Fin des années 70, alors que le mouvement kraut vire hippie-new age, une bande de punk rockers de Düsseldorf rebat les cartes du jeu : cuir, synthés et cheveux courts, D.A.F. est autant branché dancefloor qu’expérimentations fantastiques. Et si c’était ce groupe qui avait enterré le krautrock ? Réponse avec Robert Görl, interviewé à Paris en 2019, encore loin de savoir que Gabi Delgado, sa moitié, allait mourir un an plus tard, à 61 ans.

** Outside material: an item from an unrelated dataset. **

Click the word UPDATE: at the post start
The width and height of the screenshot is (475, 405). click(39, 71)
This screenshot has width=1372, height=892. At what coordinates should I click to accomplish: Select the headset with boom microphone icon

« Tu es beau, jeune et fort / Va vite gâcher ta jeunesse. » Voilà ce que hurlaient les intenses Allemands de D.A.F. en 1981 sur le morceau « Verschwende Deine Jugend ». Depuis, ce groupe improbable créé par Robert Görl – drums et programming – et Gabi Delgado – imprécations occulto-communistes – à la fin des années 70 en réaction à l’impérialisme pop anglo-américain, est devenu indispensable. D.A.F. c’est aussi, bizarrement, une success story : de l’underground crasseux de Düsseldorf en passant par le label Mute, ils se sont hissés à coups de mitaines cloutées en haut du top 50 synthétique jusqu’à devenir le cinquième plus important groupe germanophone (je vous laisse deviner qui sont les premiers) et vendre des centaines de milliers de disques de ce que le critique anglais Simon Reynolds qualifie élégamment « d’eurodisco brutaliste ». C’est bien simple : sur l’échiquier pop allemand on n’a jamais trop su où placer réellement le groupe Deutsch-Amerikanische Freundschaft. Aussi à l’aise avec la musique martiale siglée EBM en bombers kaki qu’avec la synth-pop d’inspiration Fiorucci, ou même avec la proto-house music, D.A.F. se révèle surtout être un groupe flamboyant et singulier. Et il se trouve que Robert Görl a également sorti des magnifiques productions en solo comme le miraculeux Night Full of Tension en 1984 ou encore les récentes The Paris Tapes, ressorties miraculeusement du placard après leur enregistrement en 1986 sur un synthétiseur dans un appartement glauque de Levallois-Perret.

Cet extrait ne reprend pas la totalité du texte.